# Water conditioning



## Plumber Jim (Jun 19, 2008)

I was at a supply house today and saw a brochure for this water conditioner. Seems kinda odd, Not sure if it really does anything. Have any of you seen or know anything about them? 

http://www.superiorwatercond.com/pr...=10&text=&EPCString1=&EPCString2=&EPCString3=


----------



## Redwood (Sep 8, 2008)

> *Although the Superior Water Conditioner® does not actually soften water as a salt-using, ion-exchange softener does,* many of our customers report increased facility in rinsing soap off with less residue left behind. A Superior Water Conditioner® can also be used in conjunction with a filter if iron is present.


The answer was staring you in the face...:laughing:

The only proven method of softening water is the Ion-Exchange Method....:thumbup:

Don't let them fast talkin radio frequency magnet salespeople get your money...:laughing:


----------



## user2090 (Sep 26, 2009)

Its a shame that supply houses are now trying to hock that crap.


----------



## nhmaster3015 (Aug 5, 2008)

Jim, I am a self proclaimed expert on this junk. Take a look at this guys site.

www.chem1.com/CQ/mag*scams*.html


----------



## Protech (Sep 22, 2008)

Yep, that pretty much covers it.



nhmaster3015 said:


> Jim, I am a self proclaimed expert on this junk. Take a look at this guys site.
> 
> www.chem1.com/CQ/mag*scams*.html


----------



## Tankless (Jun 12, 2008)

I have a good customer that is dead set on buying this thing: http://www.treatwater.us/

I have spent so much time going over what a softer does and why he needs one...I just don't care anymore. He just sent me an email stating he is buying one and if I would put it in with a filter after his tankless to catch the scale.....sigh.....

Anyone used this particular piece of junk science before?

edit: He is buying this POS: http://www.treatwater.us/housetron.html


----------



## TheMaster (Jun 12, 2009)

Tankless said:


> I have a good customer that is dead set on buying this thing: http://www.treatwater.us/
> 
> I have spent so much time going over what a softer does and why he needs one...I just don't care anymore. He just sent me an email stating he is buying one and if I would put it in with a filter after his tankless to catch the scale.....sigh.....
> 
> Anyone used this particular piece of junk science before?


 Go get paid...dont worry about it. Add in some money for all your lessons that he's decided to ignore...while he throwing money away,let him throw some your way.


----------



## JK949 (Mar 18, 2009)

Tankless said:


> I have a good customer that is dead set on buying this thing: http://www.treatwater.us/
> 
> I have spent so much time going over what a softer does and why he needs one...I just don't care anymore. He just sent me an email stating he is buying one and if I would put it in with a filter after his tankless to catch the scale.....sigh.....

◆ JOB 1:
In the water conditioning thread, what does Redwood call the only proven method of softening water?
◆ JOB 2:
Retype the part of the water conditioning thread between "## TheMaster (Jun" and "some your way.", inclusive.
◆ JOB 3:
Extend the water conditioning forum thread, picking up right after its final sentence.

◆ DATASET EXTRACT:
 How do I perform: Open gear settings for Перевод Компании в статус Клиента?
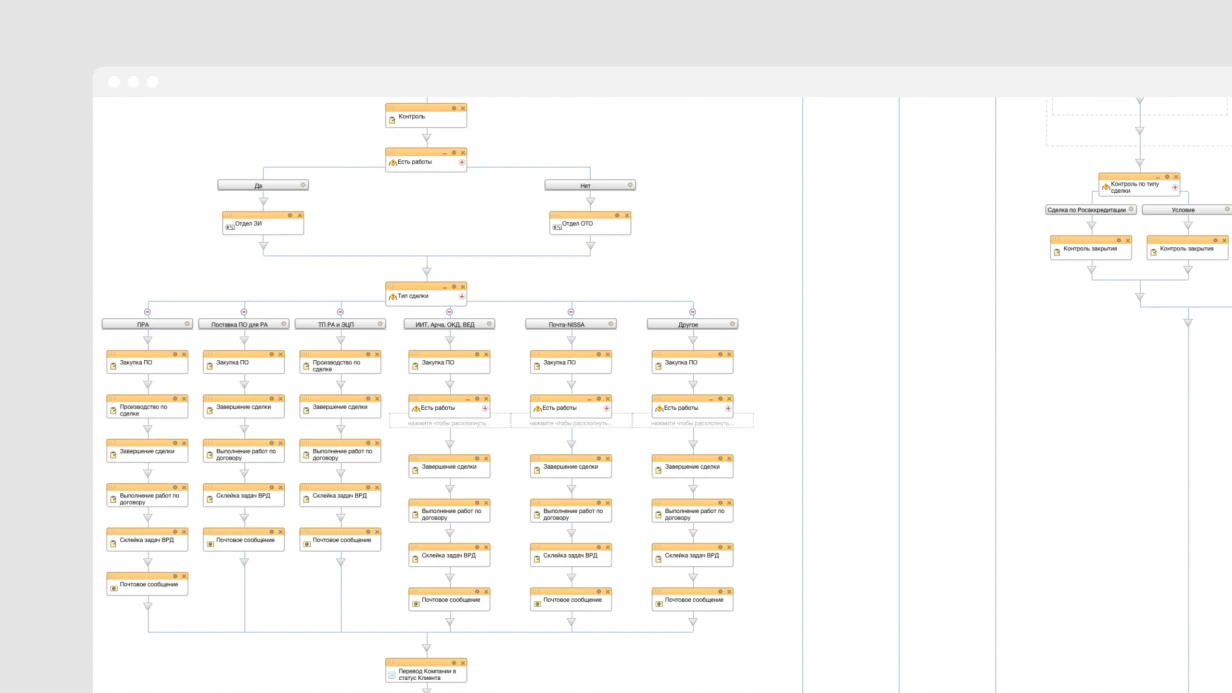[453, 662]
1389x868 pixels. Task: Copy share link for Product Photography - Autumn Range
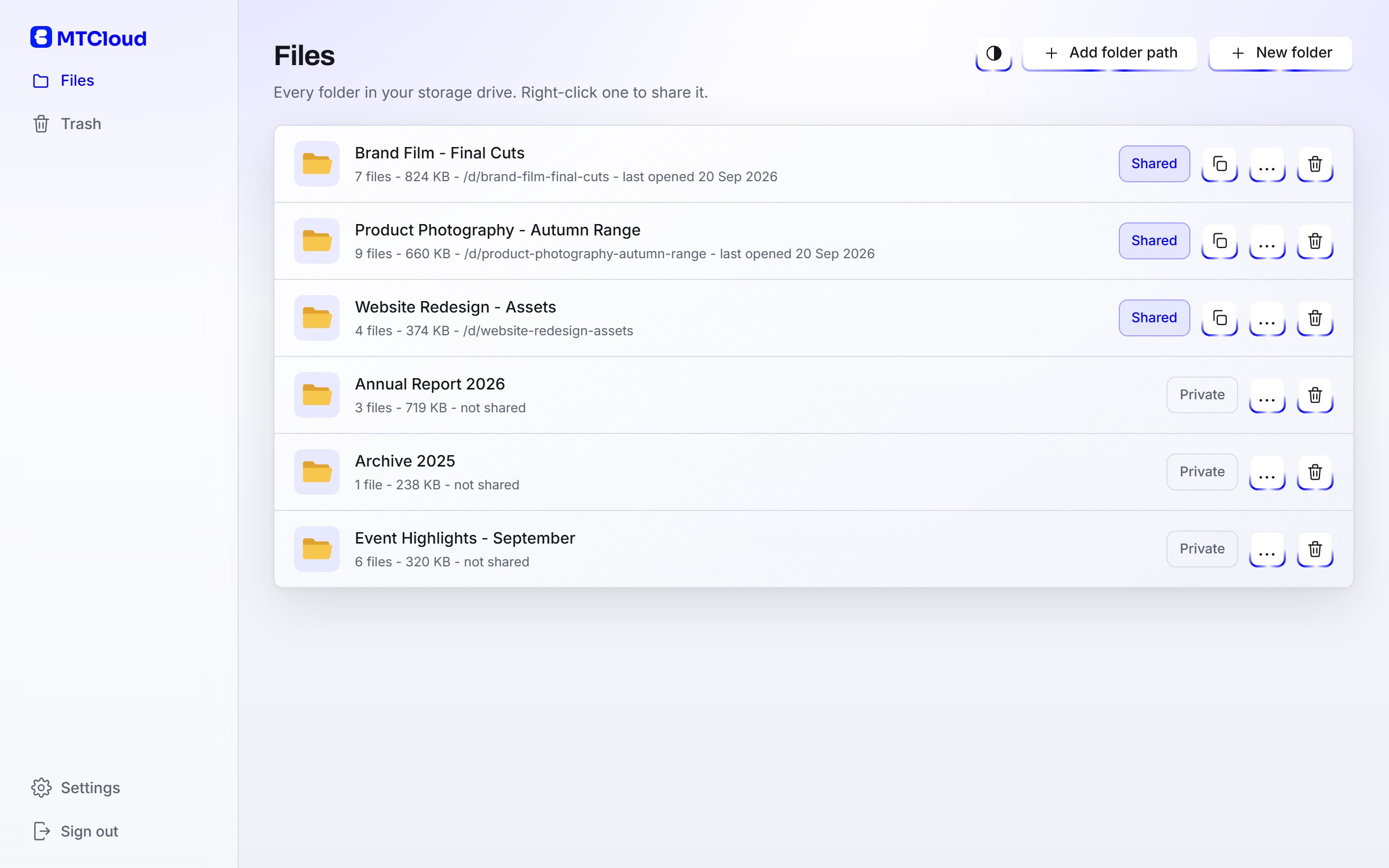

◆ RESPONSE 1:
The Ion-Exchange Method.

◆ RESPONSE 2:
## TheMaster (Jun 12, 2009)

Tankless said:


> I have a good customer that is dead set on buying this thing: http://www.treatwater.us/
> 
> I have spent so much time going over what a softer does and why he needs one...I just don't care anymore. He just sent me an email stating he is buying one and if I would put it in with a filter after his tankless to catch the scale.....sigh.....
> 
> Anyone used this particular piece of junk science before?


 Go get paid...dont worry about it. Add in some money for all your lessons that he's decided to ignore...while he throwing money away,let him throw some your way.

◆ RESPONSE 3:
> 
> ...



HAHAHAHAHA!!! "Housetron" has to be the quackiest name for a water device I've ever heard of. Looks like it shouldn't be too hard to install.


----------



## Protech (Sep 22, 2008)

Sorry red, but I finally get to prove you wrong on something. Reverse ozmosis is a valid (though usually not cost effective) method to soften water.



Redwood said:


> The answer was staring you in the face...:laughing:
> 
> The only proven method of softening water is the Ion-Exchange Method....:thumbup:
> 
> Don't let them fast talkin radio frequency magnet salespeople get your money...:laughing:


----------



## Plumber Jim (Jun 19, 2008)

I figured it sounded like nonsense but was surprised to see it in the supply house and was curious if any of you had seen it.


----------



## breid1903 (Feb 8, 2009)

*spot on tm*

it's his money. i have no right to tell anyone what to do. i would tell him once. then shut up and take my money. it doesn't violate code does it. i have seen coffee cans with who knows what inside. customers swore they work. who knows. read the numbers in drug tests. it's not unusual to see 25% placebo effect. go figure. breid.............:rockon:


----------



## Redwood (Sep 8, 2008)

Protech said:


> Sorry red, but I finally get to prove you wrong on something. Reverse ozmosis is a valid *(though usually not cost effective)* method to soften water.


Yea and so is distillation....:laughing:

Keep trying kid!


----------



## Protech (Sep 22, 2008)

Well, it is not nearly expensive as distillation. The downside is the electrical consumption and the calcium carbonate.



Redwood said:


> Yea and so is distillation....:laughing:
> 
> Keep trying kid!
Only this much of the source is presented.